**Directions**
What do the lines say, reproduced word for word, from the first of the entries below through the line bearing "Comedy (225, 335)"?

**Data under study**
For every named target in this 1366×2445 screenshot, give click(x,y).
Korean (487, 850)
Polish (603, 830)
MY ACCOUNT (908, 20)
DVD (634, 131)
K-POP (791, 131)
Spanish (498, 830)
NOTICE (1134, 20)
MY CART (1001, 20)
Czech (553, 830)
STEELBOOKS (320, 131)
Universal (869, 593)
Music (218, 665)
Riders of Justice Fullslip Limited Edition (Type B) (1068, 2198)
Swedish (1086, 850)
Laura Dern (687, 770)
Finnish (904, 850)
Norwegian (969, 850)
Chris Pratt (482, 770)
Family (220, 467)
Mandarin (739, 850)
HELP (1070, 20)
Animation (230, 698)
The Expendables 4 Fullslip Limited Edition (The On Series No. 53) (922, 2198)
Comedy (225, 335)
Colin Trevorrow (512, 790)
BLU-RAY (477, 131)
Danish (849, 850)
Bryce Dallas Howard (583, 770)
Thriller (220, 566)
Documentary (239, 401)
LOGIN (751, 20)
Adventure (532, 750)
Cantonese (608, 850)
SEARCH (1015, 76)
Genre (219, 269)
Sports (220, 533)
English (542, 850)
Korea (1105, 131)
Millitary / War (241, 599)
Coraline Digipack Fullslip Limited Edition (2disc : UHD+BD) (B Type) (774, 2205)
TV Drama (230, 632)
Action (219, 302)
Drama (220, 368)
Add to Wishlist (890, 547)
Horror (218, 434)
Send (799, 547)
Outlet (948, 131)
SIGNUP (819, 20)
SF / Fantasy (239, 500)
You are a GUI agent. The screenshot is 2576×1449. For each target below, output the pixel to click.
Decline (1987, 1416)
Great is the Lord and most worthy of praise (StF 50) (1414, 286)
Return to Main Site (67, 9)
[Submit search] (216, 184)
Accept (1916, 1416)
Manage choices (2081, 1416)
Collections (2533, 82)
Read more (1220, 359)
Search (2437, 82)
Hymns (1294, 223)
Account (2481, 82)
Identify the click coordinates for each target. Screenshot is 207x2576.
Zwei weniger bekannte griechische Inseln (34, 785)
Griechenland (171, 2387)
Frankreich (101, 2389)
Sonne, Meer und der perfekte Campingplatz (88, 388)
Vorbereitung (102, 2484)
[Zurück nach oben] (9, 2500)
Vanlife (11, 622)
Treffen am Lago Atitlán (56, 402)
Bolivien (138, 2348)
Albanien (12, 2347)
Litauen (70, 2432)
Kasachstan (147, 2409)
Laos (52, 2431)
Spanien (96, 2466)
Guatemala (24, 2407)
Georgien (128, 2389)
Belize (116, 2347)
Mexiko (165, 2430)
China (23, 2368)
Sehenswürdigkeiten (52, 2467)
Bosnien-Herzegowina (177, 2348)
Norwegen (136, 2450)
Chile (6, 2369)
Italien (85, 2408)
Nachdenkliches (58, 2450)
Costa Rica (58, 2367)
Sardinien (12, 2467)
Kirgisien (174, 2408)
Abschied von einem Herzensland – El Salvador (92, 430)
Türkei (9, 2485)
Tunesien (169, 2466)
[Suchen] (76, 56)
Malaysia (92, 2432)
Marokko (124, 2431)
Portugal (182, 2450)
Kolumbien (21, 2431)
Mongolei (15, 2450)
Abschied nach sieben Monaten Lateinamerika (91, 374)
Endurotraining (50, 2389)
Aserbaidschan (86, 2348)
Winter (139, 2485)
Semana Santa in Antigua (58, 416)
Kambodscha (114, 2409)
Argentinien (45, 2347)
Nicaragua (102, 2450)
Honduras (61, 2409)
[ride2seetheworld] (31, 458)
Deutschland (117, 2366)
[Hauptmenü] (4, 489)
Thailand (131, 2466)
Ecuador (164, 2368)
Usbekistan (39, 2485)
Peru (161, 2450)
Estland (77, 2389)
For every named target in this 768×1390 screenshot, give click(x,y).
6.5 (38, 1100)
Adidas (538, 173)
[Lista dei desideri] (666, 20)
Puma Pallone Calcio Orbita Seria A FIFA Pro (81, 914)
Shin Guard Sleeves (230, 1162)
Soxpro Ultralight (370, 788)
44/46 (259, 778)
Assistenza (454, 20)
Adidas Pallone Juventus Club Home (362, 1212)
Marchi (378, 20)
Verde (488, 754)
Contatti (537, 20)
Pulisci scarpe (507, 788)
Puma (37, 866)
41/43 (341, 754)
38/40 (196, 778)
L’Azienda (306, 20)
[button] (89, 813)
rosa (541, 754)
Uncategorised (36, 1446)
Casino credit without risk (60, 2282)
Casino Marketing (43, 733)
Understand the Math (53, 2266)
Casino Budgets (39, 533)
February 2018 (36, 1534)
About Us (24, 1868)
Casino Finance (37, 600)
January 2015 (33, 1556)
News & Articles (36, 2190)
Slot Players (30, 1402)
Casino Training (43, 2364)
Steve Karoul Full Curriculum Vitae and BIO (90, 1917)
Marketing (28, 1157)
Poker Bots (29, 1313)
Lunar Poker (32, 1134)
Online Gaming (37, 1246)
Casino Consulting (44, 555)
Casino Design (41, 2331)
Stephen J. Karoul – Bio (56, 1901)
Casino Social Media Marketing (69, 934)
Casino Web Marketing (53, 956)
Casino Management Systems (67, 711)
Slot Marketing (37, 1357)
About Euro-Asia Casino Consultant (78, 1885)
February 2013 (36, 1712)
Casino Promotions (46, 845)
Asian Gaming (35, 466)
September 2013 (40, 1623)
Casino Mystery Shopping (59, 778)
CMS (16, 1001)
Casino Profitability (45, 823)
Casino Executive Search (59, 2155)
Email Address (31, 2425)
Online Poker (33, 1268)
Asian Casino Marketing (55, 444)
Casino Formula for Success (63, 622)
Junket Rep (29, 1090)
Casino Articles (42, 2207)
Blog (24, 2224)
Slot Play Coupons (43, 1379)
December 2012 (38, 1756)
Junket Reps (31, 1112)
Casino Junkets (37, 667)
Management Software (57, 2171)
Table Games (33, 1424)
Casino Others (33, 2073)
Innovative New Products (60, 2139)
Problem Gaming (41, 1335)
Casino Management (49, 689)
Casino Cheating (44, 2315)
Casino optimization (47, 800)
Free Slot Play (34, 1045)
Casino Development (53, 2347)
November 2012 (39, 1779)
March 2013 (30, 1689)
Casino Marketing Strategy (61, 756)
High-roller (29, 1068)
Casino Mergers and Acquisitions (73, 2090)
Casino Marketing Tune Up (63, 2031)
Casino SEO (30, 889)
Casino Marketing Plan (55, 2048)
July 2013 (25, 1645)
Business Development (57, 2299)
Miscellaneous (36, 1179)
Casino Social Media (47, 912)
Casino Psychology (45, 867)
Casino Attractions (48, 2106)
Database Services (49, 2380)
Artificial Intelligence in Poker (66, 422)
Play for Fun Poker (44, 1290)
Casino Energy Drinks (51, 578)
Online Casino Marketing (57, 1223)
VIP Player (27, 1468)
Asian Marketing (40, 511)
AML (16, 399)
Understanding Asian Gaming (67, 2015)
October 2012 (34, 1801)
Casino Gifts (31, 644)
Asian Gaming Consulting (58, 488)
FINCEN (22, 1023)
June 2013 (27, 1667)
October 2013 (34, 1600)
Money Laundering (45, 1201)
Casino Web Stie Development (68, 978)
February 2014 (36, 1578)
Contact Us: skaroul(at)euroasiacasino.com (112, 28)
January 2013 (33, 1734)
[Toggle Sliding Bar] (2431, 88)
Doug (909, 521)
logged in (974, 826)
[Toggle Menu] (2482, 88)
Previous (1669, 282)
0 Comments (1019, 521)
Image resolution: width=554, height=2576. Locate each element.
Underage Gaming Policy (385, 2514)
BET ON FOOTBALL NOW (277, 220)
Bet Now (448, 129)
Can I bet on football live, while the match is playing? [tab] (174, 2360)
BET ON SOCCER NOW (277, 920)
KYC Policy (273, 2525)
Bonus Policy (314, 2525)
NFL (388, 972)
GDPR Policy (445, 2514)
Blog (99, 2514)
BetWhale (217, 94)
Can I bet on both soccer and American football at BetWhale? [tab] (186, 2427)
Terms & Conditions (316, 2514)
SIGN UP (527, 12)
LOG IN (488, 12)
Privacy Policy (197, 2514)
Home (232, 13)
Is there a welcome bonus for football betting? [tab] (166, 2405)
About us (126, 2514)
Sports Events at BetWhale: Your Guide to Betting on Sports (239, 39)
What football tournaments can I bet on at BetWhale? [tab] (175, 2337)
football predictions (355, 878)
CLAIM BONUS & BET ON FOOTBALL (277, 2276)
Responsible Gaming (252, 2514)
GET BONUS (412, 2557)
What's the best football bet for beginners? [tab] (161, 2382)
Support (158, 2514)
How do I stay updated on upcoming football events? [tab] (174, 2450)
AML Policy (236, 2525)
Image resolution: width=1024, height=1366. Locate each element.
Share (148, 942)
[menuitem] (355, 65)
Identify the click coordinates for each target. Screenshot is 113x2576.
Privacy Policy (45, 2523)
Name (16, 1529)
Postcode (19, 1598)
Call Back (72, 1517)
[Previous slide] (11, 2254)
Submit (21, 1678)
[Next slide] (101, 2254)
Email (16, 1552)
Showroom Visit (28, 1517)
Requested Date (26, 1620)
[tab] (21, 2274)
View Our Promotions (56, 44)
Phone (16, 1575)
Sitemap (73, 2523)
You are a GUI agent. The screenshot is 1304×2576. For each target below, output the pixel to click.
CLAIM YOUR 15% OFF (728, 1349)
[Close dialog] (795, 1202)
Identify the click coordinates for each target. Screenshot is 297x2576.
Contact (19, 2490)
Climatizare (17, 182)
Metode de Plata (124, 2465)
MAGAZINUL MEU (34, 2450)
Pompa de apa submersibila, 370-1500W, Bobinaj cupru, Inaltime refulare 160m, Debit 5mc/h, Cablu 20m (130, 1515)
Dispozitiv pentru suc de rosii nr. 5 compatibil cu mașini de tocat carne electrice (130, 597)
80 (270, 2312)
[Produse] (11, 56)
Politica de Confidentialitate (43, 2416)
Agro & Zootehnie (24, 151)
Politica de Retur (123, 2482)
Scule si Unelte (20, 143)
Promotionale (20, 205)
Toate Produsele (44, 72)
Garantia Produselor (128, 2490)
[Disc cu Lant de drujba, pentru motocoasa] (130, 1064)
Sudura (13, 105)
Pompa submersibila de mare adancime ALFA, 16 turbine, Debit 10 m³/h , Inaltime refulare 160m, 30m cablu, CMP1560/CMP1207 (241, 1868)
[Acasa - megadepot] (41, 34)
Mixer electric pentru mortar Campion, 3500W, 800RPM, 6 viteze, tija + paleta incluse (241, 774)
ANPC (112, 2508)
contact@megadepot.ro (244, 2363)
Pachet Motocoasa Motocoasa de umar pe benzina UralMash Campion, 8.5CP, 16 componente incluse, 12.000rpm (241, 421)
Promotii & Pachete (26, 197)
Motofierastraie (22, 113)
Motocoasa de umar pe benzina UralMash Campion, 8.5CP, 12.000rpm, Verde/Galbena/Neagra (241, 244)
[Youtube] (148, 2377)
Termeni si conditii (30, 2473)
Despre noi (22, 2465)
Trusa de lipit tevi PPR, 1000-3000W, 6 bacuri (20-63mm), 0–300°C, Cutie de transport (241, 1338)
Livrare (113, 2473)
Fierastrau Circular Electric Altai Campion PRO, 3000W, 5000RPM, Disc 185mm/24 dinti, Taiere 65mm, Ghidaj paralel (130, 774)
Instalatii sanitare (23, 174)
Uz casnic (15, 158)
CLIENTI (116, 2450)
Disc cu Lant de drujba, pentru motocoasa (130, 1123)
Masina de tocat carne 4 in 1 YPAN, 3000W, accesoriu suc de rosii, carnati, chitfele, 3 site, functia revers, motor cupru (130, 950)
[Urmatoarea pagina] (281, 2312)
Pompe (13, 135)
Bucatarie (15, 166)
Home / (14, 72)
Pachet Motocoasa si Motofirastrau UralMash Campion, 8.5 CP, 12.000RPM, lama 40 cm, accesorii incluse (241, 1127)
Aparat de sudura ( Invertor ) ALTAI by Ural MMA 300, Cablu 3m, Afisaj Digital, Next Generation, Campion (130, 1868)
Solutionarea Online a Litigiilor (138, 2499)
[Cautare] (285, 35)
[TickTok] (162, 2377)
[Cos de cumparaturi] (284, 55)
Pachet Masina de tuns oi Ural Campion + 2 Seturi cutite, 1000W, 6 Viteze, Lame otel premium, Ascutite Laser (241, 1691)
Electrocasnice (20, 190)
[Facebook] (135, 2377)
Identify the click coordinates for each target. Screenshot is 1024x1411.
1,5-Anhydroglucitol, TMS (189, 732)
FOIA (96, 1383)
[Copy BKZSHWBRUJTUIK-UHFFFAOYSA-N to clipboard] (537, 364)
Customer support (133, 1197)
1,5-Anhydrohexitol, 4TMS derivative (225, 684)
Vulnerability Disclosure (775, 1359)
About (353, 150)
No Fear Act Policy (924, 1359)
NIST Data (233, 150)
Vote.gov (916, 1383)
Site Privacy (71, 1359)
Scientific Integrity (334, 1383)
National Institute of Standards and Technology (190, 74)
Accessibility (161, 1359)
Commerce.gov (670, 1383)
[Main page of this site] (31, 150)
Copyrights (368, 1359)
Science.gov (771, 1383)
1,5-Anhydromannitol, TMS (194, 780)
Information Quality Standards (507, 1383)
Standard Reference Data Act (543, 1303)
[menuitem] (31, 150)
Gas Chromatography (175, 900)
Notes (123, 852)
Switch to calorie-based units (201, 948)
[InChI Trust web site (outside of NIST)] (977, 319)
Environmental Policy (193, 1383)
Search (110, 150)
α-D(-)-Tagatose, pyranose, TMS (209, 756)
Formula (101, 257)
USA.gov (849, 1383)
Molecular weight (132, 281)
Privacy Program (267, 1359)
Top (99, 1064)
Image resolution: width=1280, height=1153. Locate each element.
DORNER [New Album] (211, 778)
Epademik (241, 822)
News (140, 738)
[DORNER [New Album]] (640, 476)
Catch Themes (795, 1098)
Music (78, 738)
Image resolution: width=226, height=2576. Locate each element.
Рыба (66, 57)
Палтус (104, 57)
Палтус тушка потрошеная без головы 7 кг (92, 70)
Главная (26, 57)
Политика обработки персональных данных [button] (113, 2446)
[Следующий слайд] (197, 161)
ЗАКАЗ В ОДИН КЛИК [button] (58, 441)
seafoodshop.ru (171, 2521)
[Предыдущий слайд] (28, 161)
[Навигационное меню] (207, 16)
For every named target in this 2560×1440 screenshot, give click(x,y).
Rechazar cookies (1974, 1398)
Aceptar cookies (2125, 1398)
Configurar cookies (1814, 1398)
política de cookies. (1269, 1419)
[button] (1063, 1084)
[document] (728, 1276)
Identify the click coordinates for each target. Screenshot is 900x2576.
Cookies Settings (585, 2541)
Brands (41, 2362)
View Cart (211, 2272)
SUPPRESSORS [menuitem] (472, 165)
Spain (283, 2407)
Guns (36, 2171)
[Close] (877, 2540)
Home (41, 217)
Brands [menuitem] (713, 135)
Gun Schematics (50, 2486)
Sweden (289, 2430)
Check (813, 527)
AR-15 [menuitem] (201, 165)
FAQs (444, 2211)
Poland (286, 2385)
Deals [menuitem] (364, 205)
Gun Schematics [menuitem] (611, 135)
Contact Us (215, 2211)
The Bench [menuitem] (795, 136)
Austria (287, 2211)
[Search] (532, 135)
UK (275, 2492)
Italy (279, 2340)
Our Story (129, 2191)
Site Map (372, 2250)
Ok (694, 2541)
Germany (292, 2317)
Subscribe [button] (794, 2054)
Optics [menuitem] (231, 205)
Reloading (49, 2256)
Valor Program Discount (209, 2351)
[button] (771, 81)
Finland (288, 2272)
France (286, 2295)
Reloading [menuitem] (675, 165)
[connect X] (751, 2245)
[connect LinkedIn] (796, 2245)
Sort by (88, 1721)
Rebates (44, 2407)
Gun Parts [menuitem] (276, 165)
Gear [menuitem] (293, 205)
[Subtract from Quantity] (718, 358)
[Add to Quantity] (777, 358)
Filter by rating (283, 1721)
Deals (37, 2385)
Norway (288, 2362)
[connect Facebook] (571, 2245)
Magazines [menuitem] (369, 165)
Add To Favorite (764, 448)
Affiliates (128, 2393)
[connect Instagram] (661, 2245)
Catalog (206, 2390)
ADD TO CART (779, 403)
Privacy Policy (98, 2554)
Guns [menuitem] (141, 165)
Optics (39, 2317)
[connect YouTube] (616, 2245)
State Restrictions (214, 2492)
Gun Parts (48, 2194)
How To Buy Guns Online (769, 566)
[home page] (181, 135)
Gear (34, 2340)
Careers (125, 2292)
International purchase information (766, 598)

**Output for this task**
For every named target in this 1366×2445 screenshot, give click(x,y).
Korean (487, 850)
Polish (603, 830)
MY ACCOUNT (908, 20)
DVD (634, 131)
K-POP (791, 131)
Spanish (498, 830)
NOTICE (1134, 20)
MY CART (1001, 20)
Czech (553, 830)
STEELBOOKS (320, 131)
Universal (869, 593)
Music (218, 665)
Riders of Justice Fullslip Limited Edition (Type B) (1068, 2198)
Swedish (1086, 850)
Laura Dern (687, 770)
Finnish (904, 850)
Norwegian (969, 850)
Chris Pratt (482, 770)
Family (220, 467)
Mandarin (739, 850)
HELP (1070, 20)
Animation (230, 698)
The Expendables 4 Fullslip Limited Edition (The On Series No. 53) (922, 2198)
Comedy (225, 335)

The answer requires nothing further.